Ever since tens of thousands of people converged on the streets of Seattle and successfully shut down the World Trade Organization in November 1999, convergences have been the tactic of choice for confronting global capitalism. It is no surprise, then, that those who see the upcoming Olympics in Vancouver as one more attempt by state and corporate elites to expand their own interests at the expense of the general population have called for a convergence from February 10 to 15, 2010.

Organizers have been working steadily towards the event for over two years, and have called for activists from across the country and around the world to descend on the Vancouver area to express their opposition to the social and environmental havoc wreaked by the Games. The convergence will consist of a two-day popular education conference followed by four days of action, focusing on the specific themes of indigenous peoples, land, poverty, women and the security crackdown on civil liberties. Countering the “corporate circus” of the Games with the spectacle of mass resistance, organizers hope to pack the streets with people engaging in diverse yet coordinated actions, disrupting the Games and sending a message of dissent to the world. But beyond this expression of dissent, what do activists actually hope to achieve with this tactic?

Organizers with the global justice movement have levelled substantial critiques of precisely this kind of mass protest, questioning both its effectiveness at achieving real change and its potential to distract or detract from more locally rooted organizing efforts. Those engaging in anti-Olympics resistance have had to grapple with difficult questions about the usefulness of convergences and consider whether the tactic can be modified to address both the concerns that have been raised and the specific circumstances of the event and the host community. Activists’ success or failure in dealing with these concerns in Vancouver will have significant implications for future organizing in the city, as well as the future of convergences as a tactic.

The rise and fall (and rise?) of convergences

Now emblematic of the heyday of the antiglobalization movement on the continent, Seattle saw the co-operation of labour groups, anarchists, NGOs, church groups and others in organizing a days-long gathering of resistance involving popular education, independent media training and an array of street actions ranging from marches to strikes to militant direct actions.

** Material supplied **
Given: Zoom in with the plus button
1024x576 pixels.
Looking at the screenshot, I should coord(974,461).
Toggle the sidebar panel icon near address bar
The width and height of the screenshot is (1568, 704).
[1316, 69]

** Set of tasks **
A. Render the rows above as a JSON list of strings, with one string per line and blank lines left out.
B. Carry on the piece about the anti-Olympics convergence in Vancouver, starting right after its last sentence.

** Answers per task **
A.
[
  "Given: Zoom in with the plus button",
  "1024x576 pixels.",
  "Looking at the screenshot, I should coord(974,461).",
  "Toggle the sidebar panel icon near address bar",
  "The width and height of the screenshot is (1568, 704).",
  "[1316, 69]"
]

B.
While mass demonstrations were nothing new, Seattle ushered in a new wave of mass protests in North America and beyond. Nearly every meeting of global political and financial elites over the past decade — the summits of the WTO, IMF, G8 and World Bank, in addition to numerous free trade agreements — has been met with resistance that organized itself according to the convergence model. For many, these convergences are celebrations of creative resistance and solidarity, direct threats to the state and corporate purveyors of global domination, and the primary voice of the antiglobalization movement.

However, such convergences have seen decreasing numbers of participants in recent years, as states increasingly win both the tactical and the public-relations battles.

Many explain the decreasing numbers seen at more recent convergences as one of the realities of organizing in the heightened security climate of the post-9/11 years. However, the antiglobalization movement had been demonized in the media from the start, with decontextualized coverage of the militant tactics of the black bloc in Seattle dominating mainstream coverage of the event. Likewise, intense state repression is nothing new for antiglobalization organizers, as thousands who braved the tear gas and rubber bullets saw in Quebec City in early 2001.

Indeed, the waning of the convergence model can be explained at least as much by activists’ own frustrations with the tactic as with state repression. With so much organizing effort directed at coordinating large one-off protests, convergences have increasingly been criticized for distracting from day-to-day, on-the-ground struggles that have more potential to achieve concrete gains. And while activists engaging in summit-hopping — the practice of following the world’s political and economic elite from global gathering to global gathering — saw themselves as contributing to anti-globalization solidarity, they generally remained detached from, or in some cases served only to alienate, the local communities in which they acted. The fact that summit-hopping is costly and time-consuming almost guaranteed that the activists that engaged in it had relative privilege, isolating them from those most affected by globalization’s ills.

As activists Manuel Pastor and Tony LoPresti aptly noted in an article in ColorLines magazine, convergence protesters could be found “swooping into town for the action, then departing, with the local community serving as a mere stage for the Kabuki play of protest and repression” (“Bringing globalization home” June 2004). For critics both inside and outside the movement, convergences are little more than riot porn for activists seeking thrills, and have served neither to advance struggles against capitalism or other systems of domination, nor to win concrete gains in people’s lives.

Why, then, proceed with a convergence in Vancouver?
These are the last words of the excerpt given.